Soil morphology became the basis for understanding observations, experiments, behavior, and practical uses of different soils. To standardize morphological descriptions, official guidelines and handbooks for describing soil were first published in the 1930s by Charles Kellogg and the United States Department of Agriculture-Soil Conservation Service for the United States and by G.R. Clarke for the United Kingdom. Many other countries and national soil survey organizations have since developed their own guidelines.

Soil horizons 
Soil horizons are different layers of a soil profile that are characterized by different properties obtained from various soil forming processes.

O Horizon - layer that is dominated by organic material, usually from plant or animal litter. This horizon is subject to rapid change, and thus not usually used in the description of a soil.

A Horizon - Layer formed just below the O horizon, usually referred to as the topsoil.
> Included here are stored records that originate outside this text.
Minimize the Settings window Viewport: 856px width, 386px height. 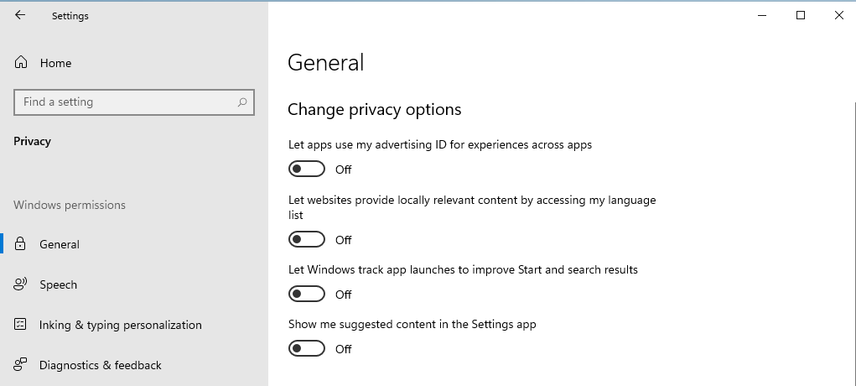tap(762, 15)
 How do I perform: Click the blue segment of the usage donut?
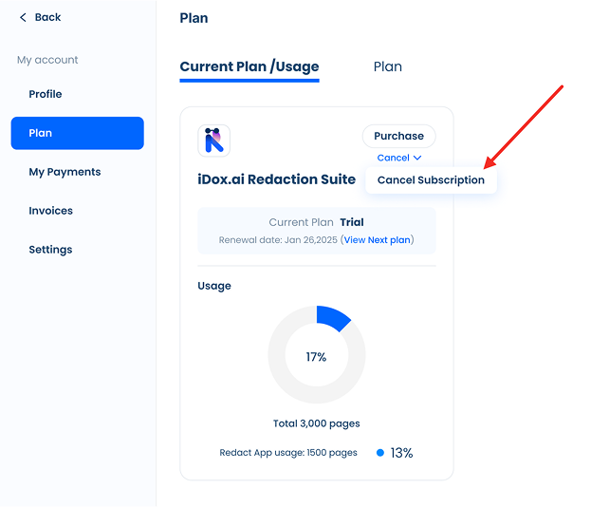[334, 316]
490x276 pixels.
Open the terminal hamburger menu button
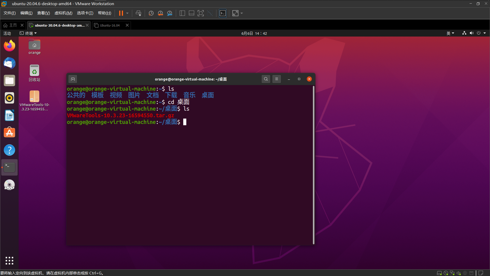(276, 79)
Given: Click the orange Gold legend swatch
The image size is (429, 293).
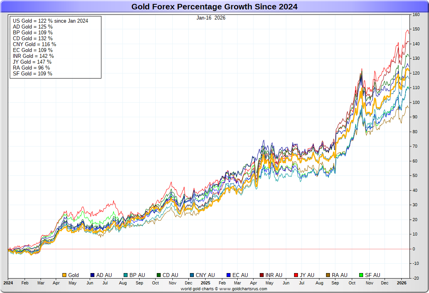Looking at the screenshot, I should click(x=65, y=275).
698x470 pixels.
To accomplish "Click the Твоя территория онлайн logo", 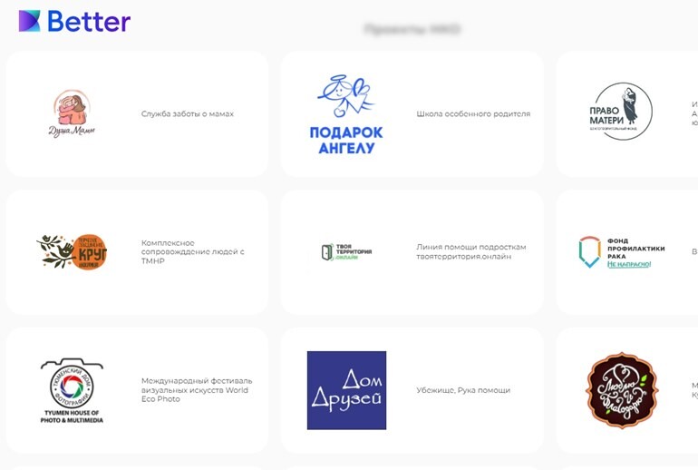I will (346, 251).
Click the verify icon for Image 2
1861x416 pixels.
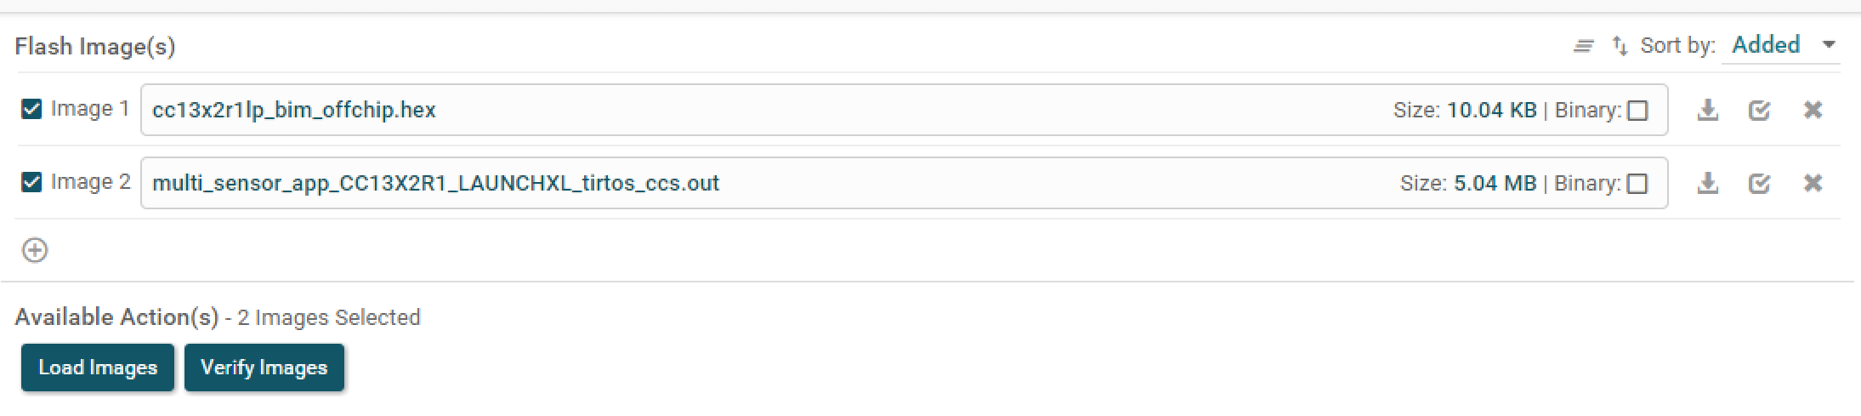click(x=1759, y=183)
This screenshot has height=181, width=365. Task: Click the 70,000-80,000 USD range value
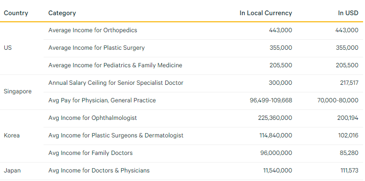tap(338, 100)
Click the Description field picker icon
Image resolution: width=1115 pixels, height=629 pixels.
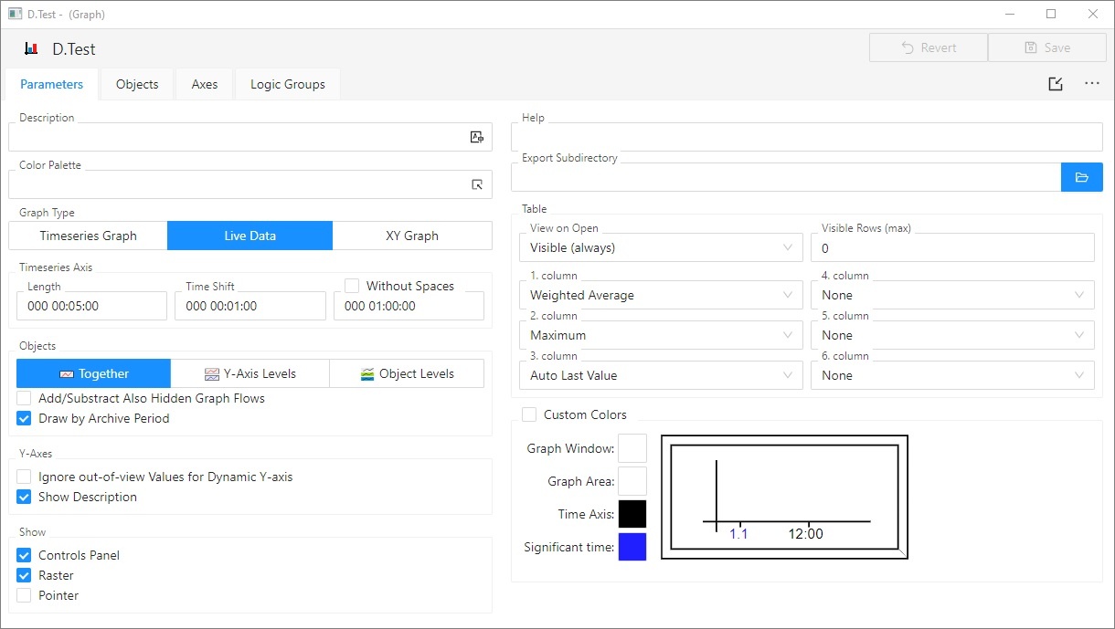click(x=476, y=137)
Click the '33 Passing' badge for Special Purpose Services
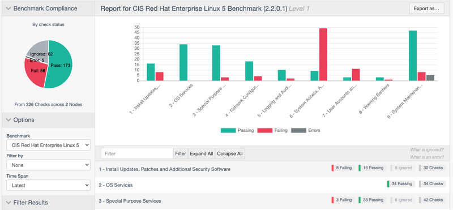 pyautogui.click(x=372, y=200)
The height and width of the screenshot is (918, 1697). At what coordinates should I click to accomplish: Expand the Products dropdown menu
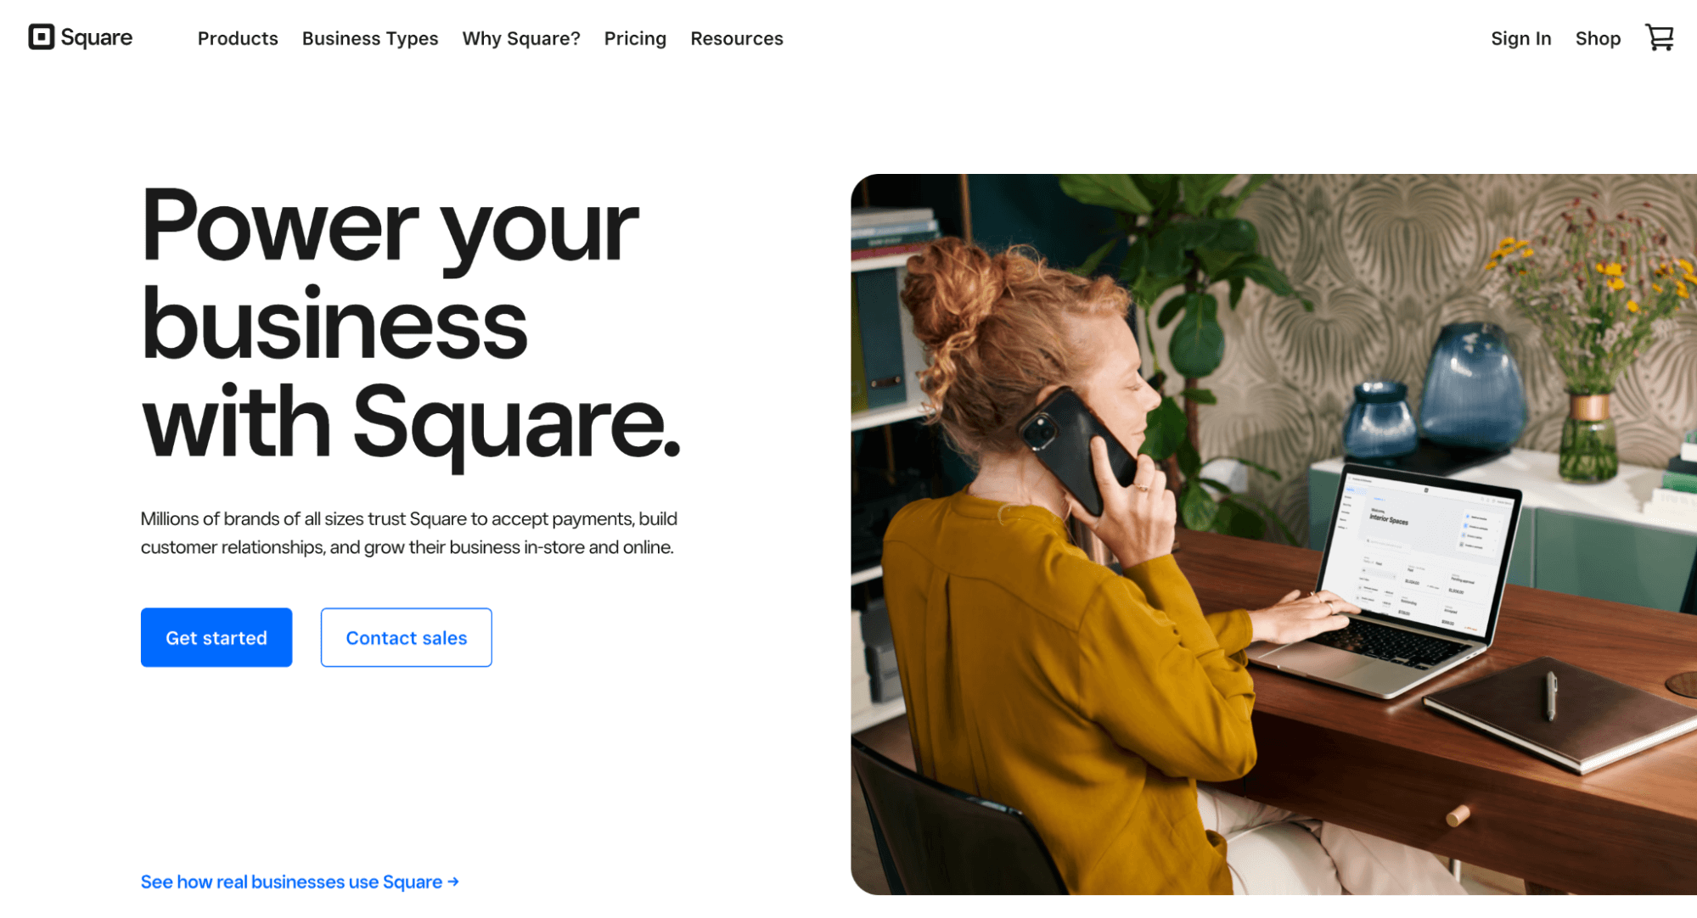[x=238, y=38]
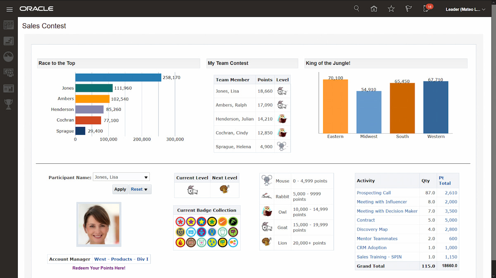Click the Apply button
Image resolution: width=496 pixels, height=278 pixels.
tap(120, 189)
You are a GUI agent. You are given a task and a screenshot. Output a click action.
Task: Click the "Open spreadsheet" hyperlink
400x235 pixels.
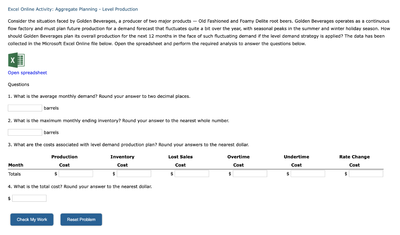(x=27, y=73)
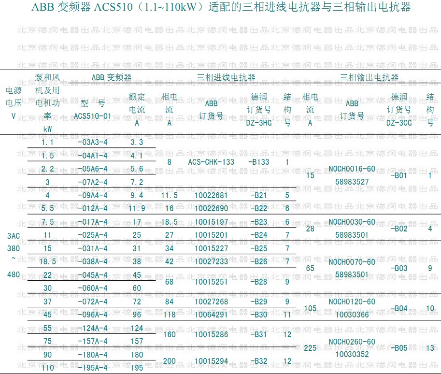
Task: Click the -03A3-4 model cell
Action: point(92,143)
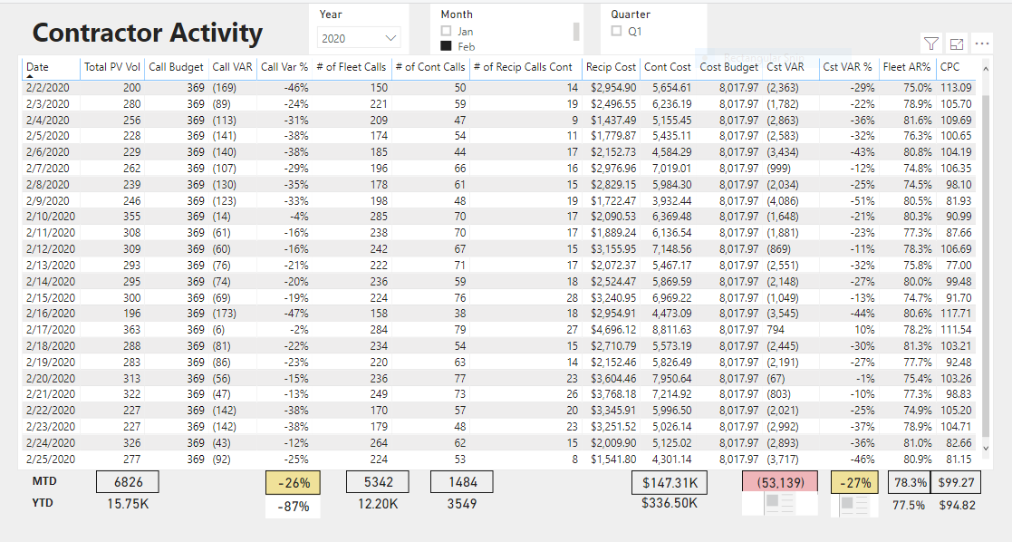Click the 6826 MTD volume card
The image size is (1012, 542).
(128, 482)
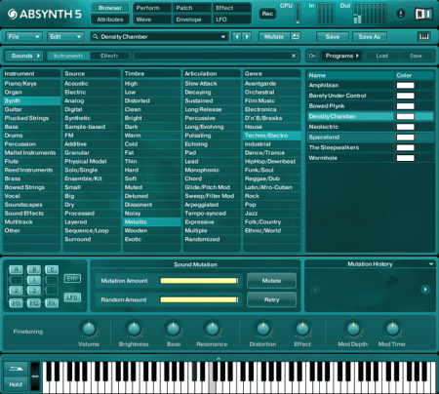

This layer is a mineral horizon that has been darkened by organic matter.

E Horizon - Mineral horizon that is characterized by the loss of oxides, iron, and clay through the process of leaching, also known as eluviation. Usually has a high concentration of sand and silt particles as the clay is leached out.

B Horizon - Mineral horizon that is defined by the materials that have accumulated from the above horizons. The minerals and oxides that were lost to eluviation in the above E horizon illuviate into this layer.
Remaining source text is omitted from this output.